Les entreprises françaises et européennes ont été déstabilisées par la nouvelle alliance conclue entre l’Arabie saoudite et Donald Trump, habilement négociée par MBS. En échange d’un alignement de Washington sur l’agenda diplomatique saoudien, en particulier en ce qui concerne l’isolement de son grand rival iranien, Riyad a promis d’accorder près de 400 milliards de dollars de contrats aux entreprises américaines. Les entreprises européennes considèrent dès lors — et à tort — que leurs marges de manœuvre sont fortement réduites. d’autant qu’elles font face aux entreprises asiatiques, plus compétitives. Rappelons que la Chine est le premier partenaire commercial de l’Arabie saoudite (15 % du marché). Sur le terrain diplomatique, le royaume se prépare activement à assurer en 2020 la présidence du G20 sur laquelle il compte pour faire son grand retour sur la scène internationale et multiplie les initiatives pour protéger son leadership sur le monde musulman menacé tant par l’activisme de la turquie alliée au Qatar que par l’expansionnisme de Téhéran.
Riyad envisage même d’étendre son influence à travers le projet d’Organisation des États riverains de la mer Rouge, visant à une plus grande intégration économique avec la Corne de l’Afrique.
La Vision 2030 à l’épreuve de l’instabilité régionale et du risque d’escalade
Alors que, depuis le début de l’année, le pays s’est efforcé d’insuffler une nouvelle dynamique à son plan de transformation, multipliant annonces et initiatives, les attaques revendiquées par les rebelles houthis sur deux sites d’Aramco le 14 septembre dernier, réduisant de moitié la production totale saoudienne, ont révélé la vulnérabilité des installations stratégiques saoudiennes et mis au défi l’alliance saoudo-américaine. L’importante présence américaine dans le Golfe, pas plus que les équipements militaires très sophistiqués dont dispose l’Arabie (plus de 60 milliards de dollars dépensés chaque année) n’ont suffi à protéger les installations stratégiques du royaume. Les risques d’escalade et d’embrasement sont réels, lourds de menaces pour la stabilité de l’économie mondiale.
Les réticences américaines à s’engager dans ce conflit à un an de l’élection présidentielle devraient inciter Riyad à s’impliquer davantage dans le règlement des crises régionales. Mohammed Ben Salmane semble l’avoir compris, affirmant récemment son intention de privilégier le dialogue et appelant même à des négociations directes entre Washington et Téhéran. De nombreux pays, dont la France, se sont clairement engagés dans des médiations et œuvrent en faveur de la résolution des crises régionales et d’une désescalade entre les deux rivaux du Golfe. Cette dégradation de la situation est aussi un coup dur pour l’économie du royaume. Elle pourrait porter atteinte au moral des investisseurs dont le pays a tant besoin pour réussir son plan de diversification. D’ailleurs, l’agence de notation Fitch a dégradé la note souveraine du royaume à la suite des attaques des installations pétrolières. Les derniers événements révèlent clairement que la réussite de ce plan dépendra, aussi, de la capacité des autorités saoudiennes à s’engager dans la résolution des crises régionales.
•••••
### CONSIGNE:
Selon le passage sur l'Arabie saoudite, qu'est-ce qui devrait pousser Riyad à s'impliquer davantage dans le règlement des crises régionales ? Merci de répondre en une à trois phrases, s'il vous plaît.

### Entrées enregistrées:
•••••
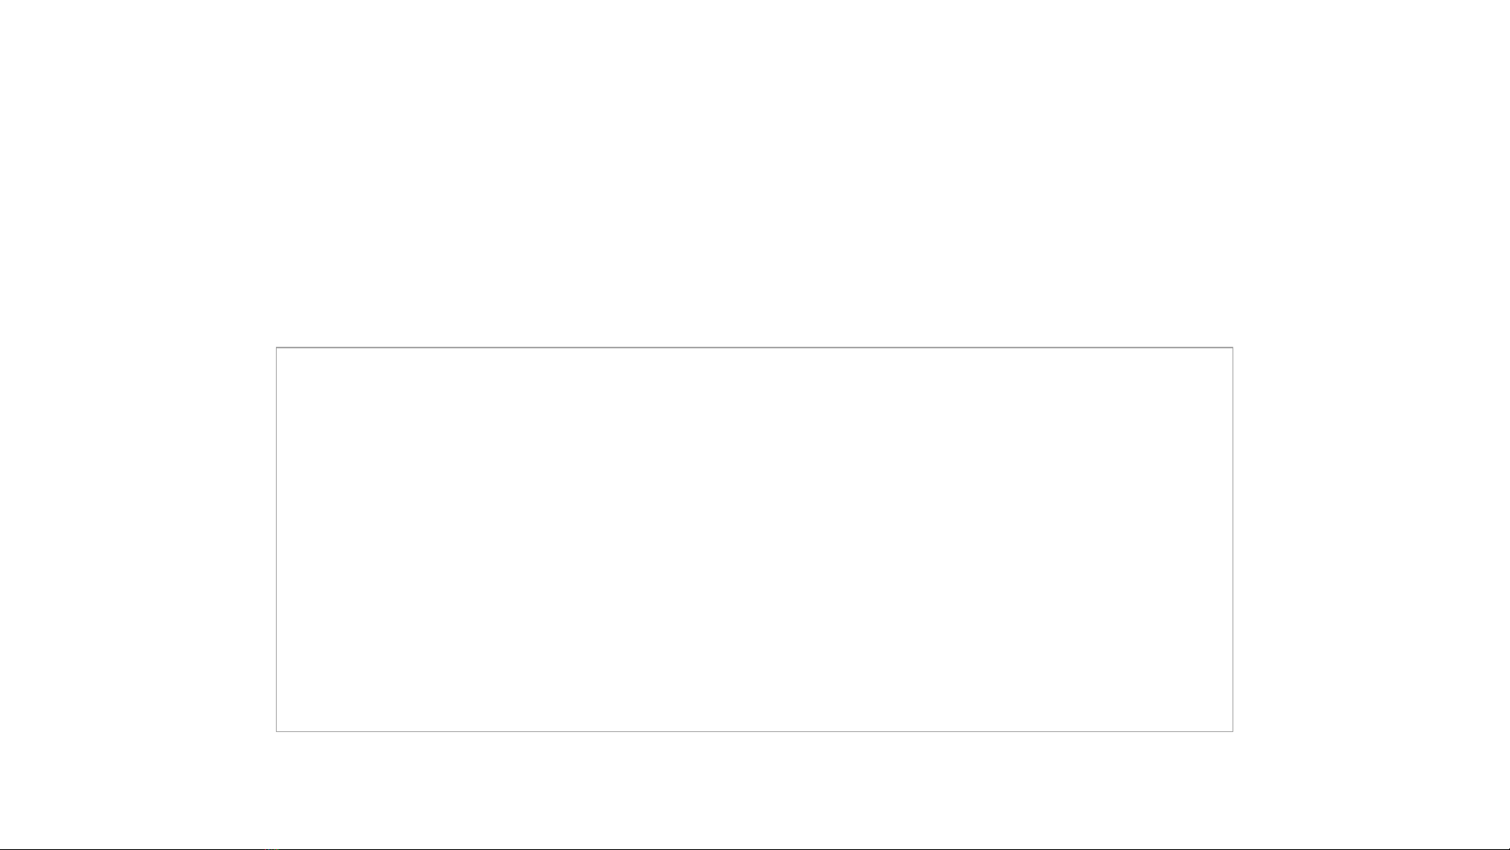Image resolution: width=1510 pixels, height=850 pixels.
Task: Select the top-right corner of the bordered box
Action: [x=1233, y=348]
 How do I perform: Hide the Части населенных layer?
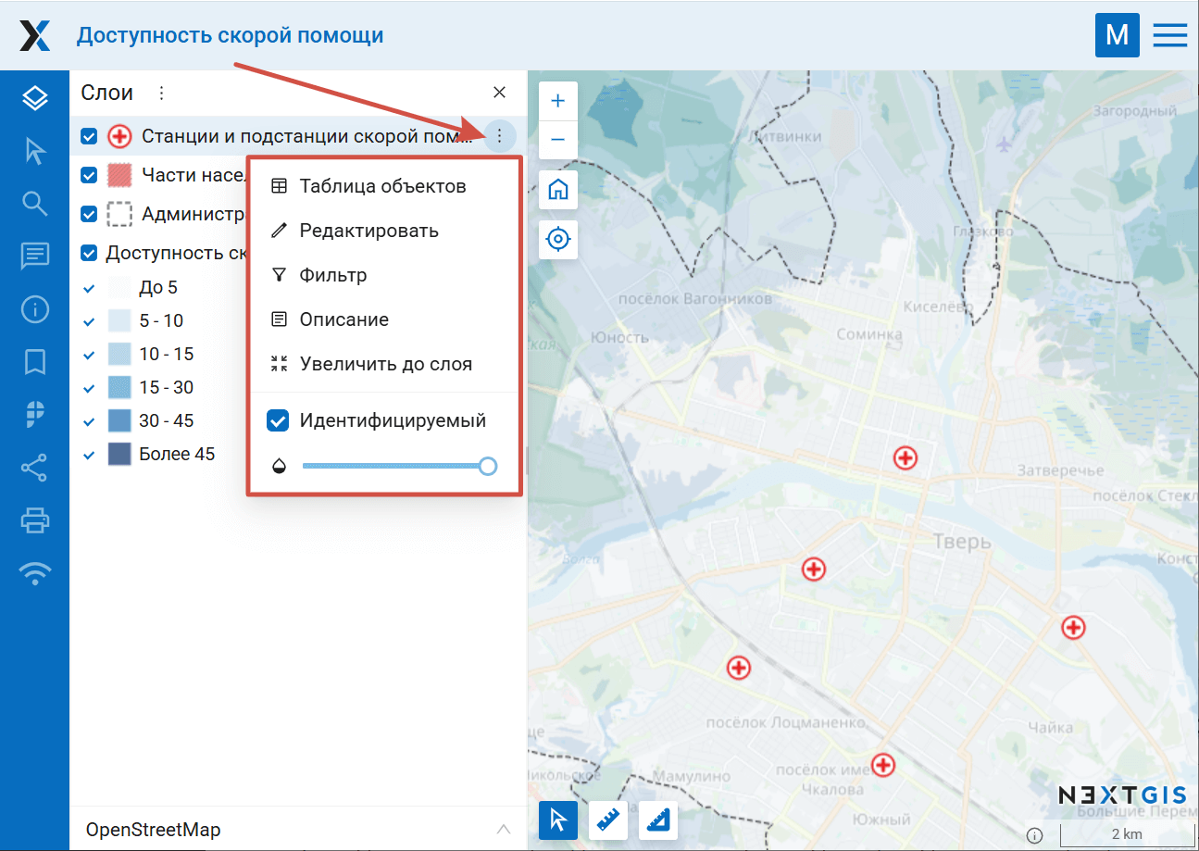88,175
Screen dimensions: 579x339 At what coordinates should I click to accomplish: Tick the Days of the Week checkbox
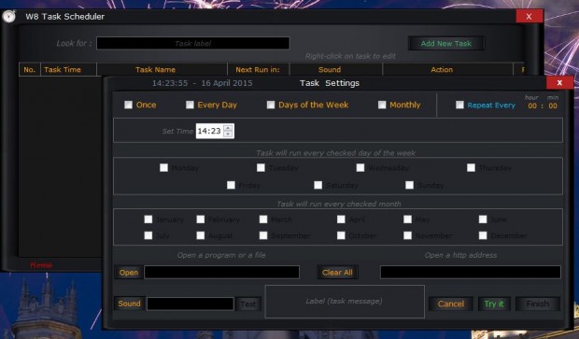click(271, 105)
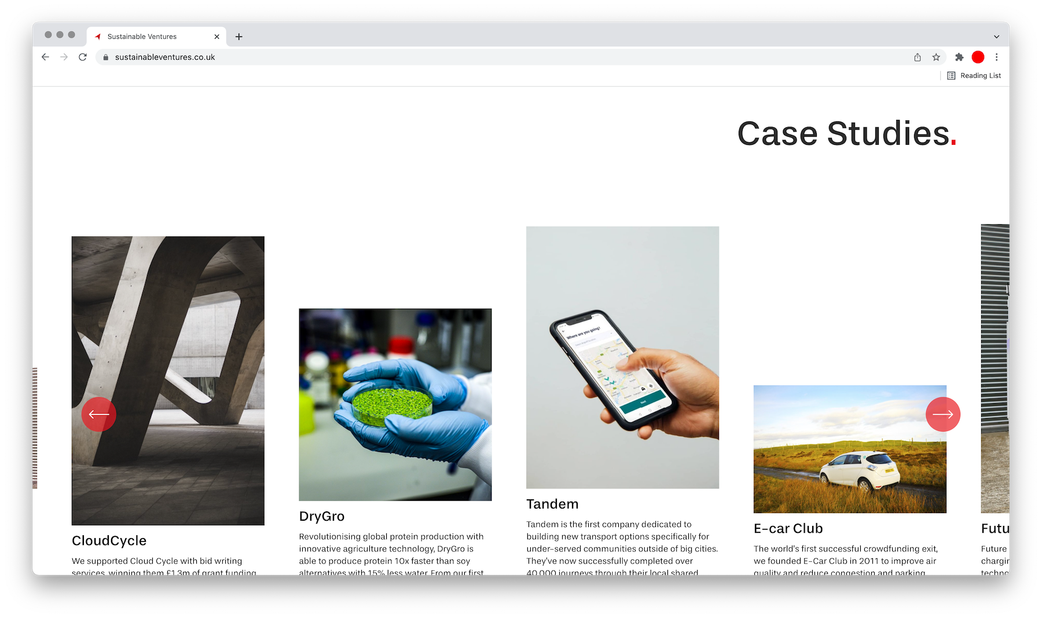Click the browser forward arrow
Screen dimensions: 1042x618
point(64,57)
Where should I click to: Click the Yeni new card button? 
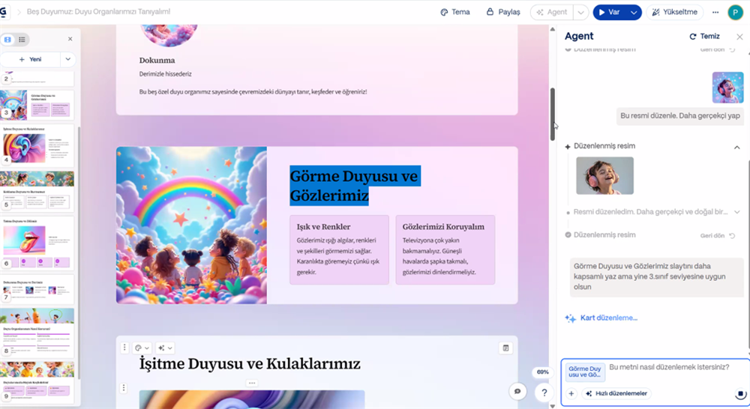pyautogui.click(x=30, y=59)
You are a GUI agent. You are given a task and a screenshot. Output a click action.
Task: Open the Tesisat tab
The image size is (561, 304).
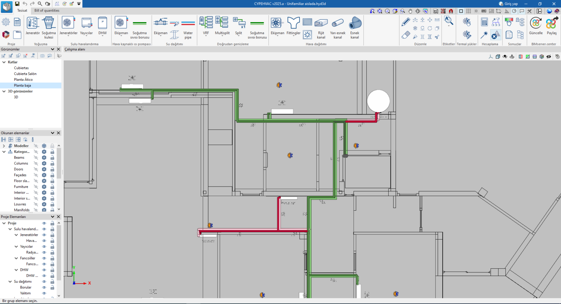click(22, 11)
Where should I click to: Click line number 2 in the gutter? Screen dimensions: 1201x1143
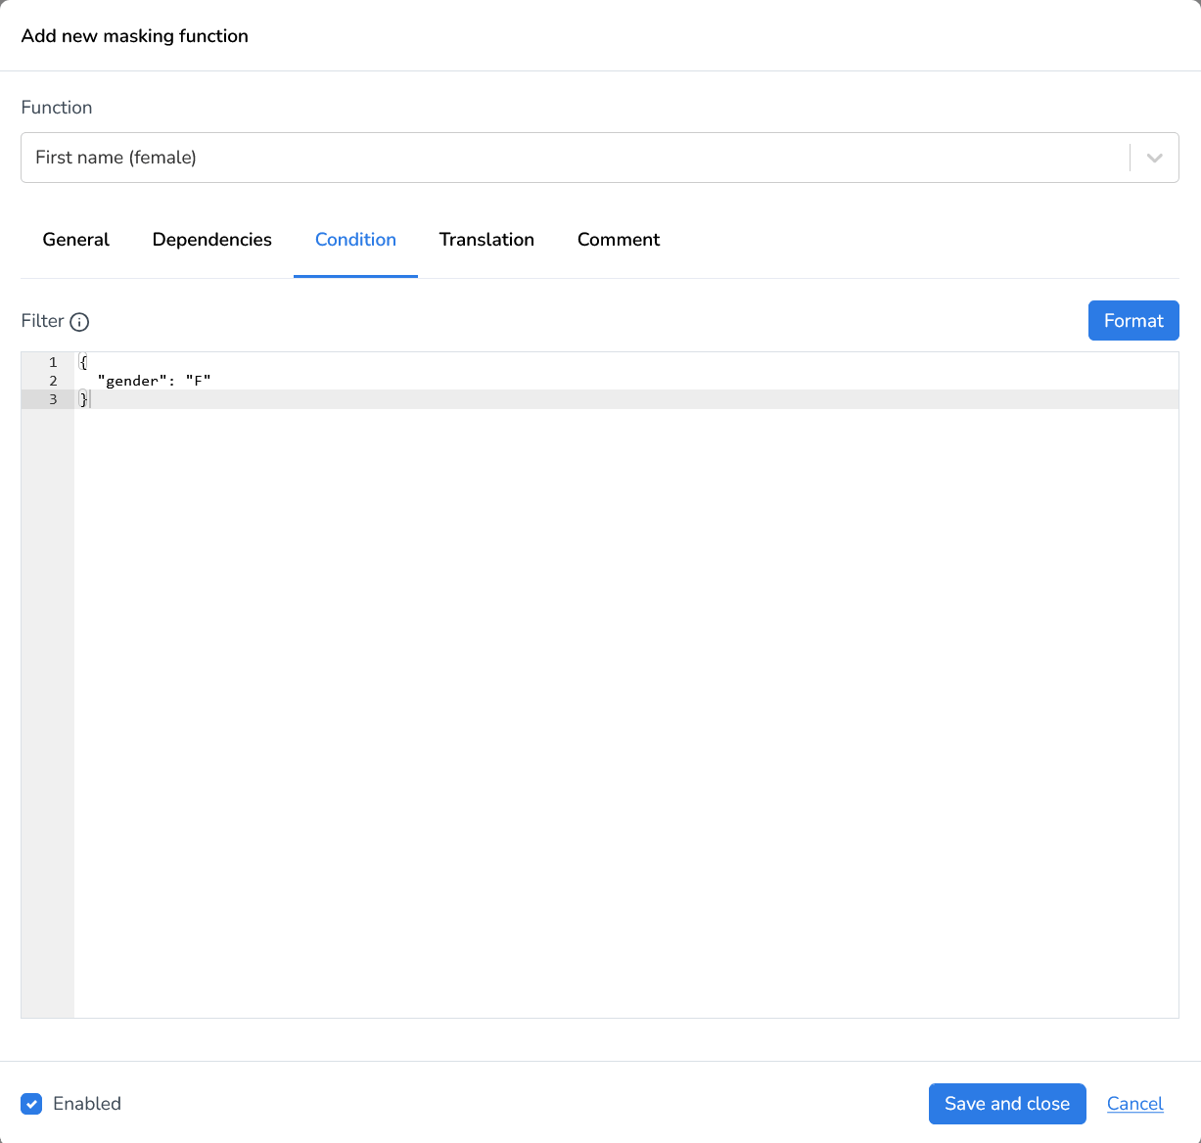(53, 381)
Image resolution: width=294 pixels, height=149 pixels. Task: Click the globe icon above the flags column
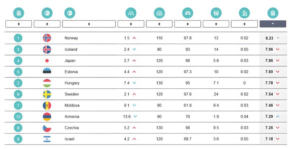tap(47, 13)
•••••
### RÉPONSE:
Ce sont les réticences américaines à s'engager dans ce conflit à un an de l'élection présidentielle qui devraient inciter Riyad à s'impliquer davantage dans le règlement des crises régionales.